*Assignment*
Transcribe, word for word and without additions, each line below from the one containing "The width and height of the screenshot is (1024, 683)." through the one containing "Uncheck the BMW", both ends included.

*Supplied data*
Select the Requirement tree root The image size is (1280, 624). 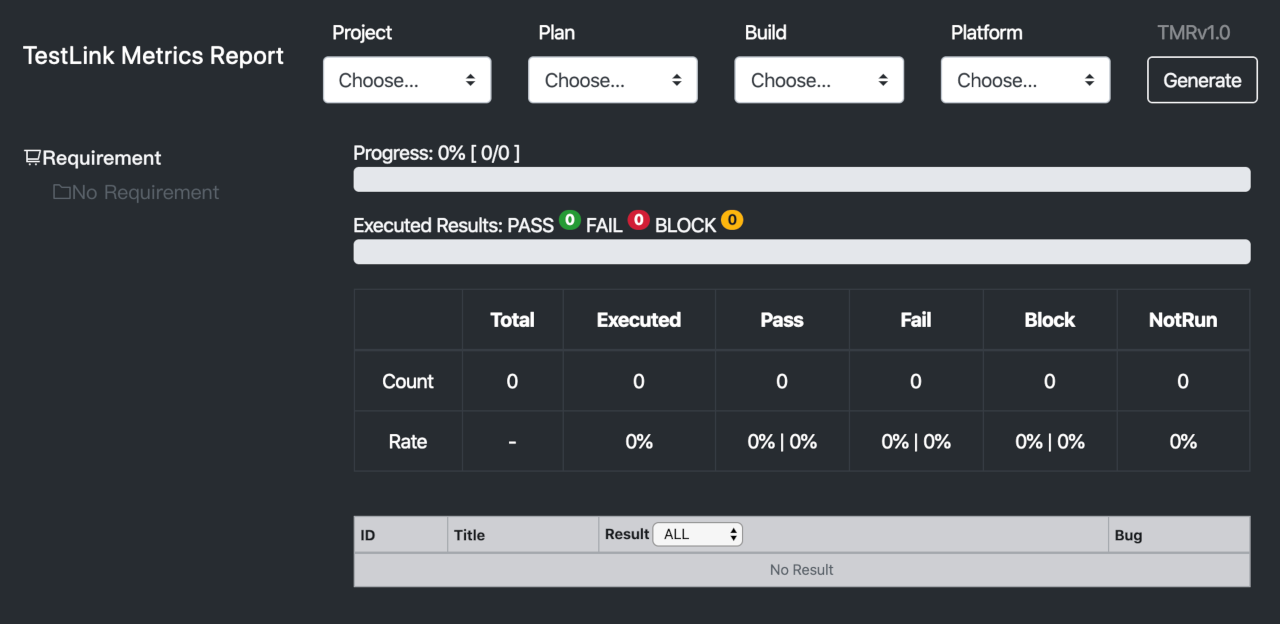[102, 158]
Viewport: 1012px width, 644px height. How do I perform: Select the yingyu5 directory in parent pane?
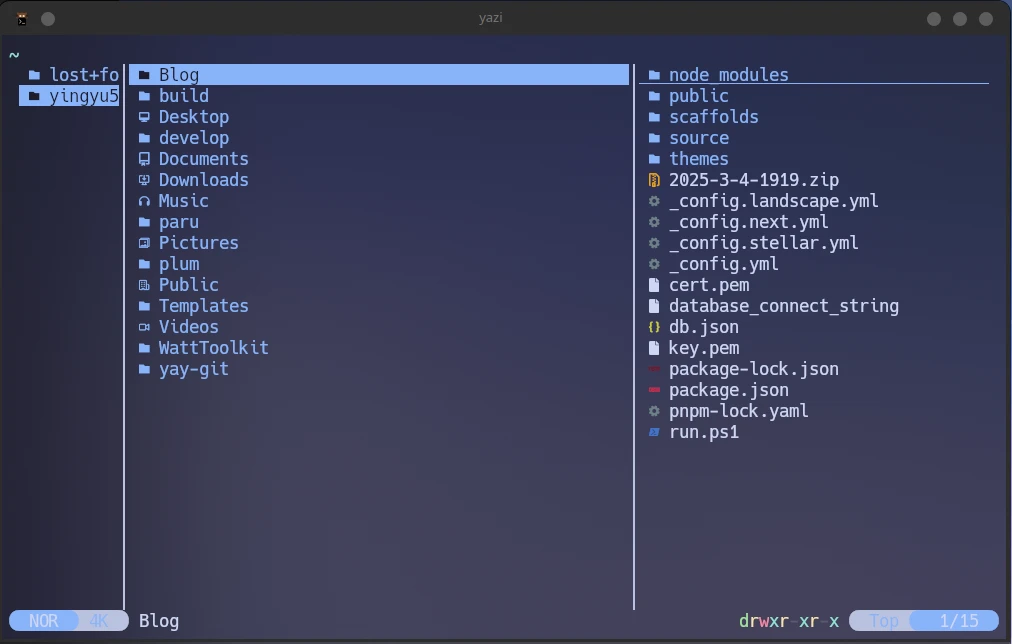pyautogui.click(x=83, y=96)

...

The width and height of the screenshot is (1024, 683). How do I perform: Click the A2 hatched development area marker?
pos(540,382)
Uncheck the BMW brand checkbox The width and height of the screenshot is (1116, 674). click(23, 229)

*The completed task*
The width and height of the screenshot is (1024, 683). How do I perform: Click the A2 hatched development area marker?
pos(540,382)
Uncheck the BMW brand checkbox The width and height of the screenshot is (1116, 674). click(23, 229)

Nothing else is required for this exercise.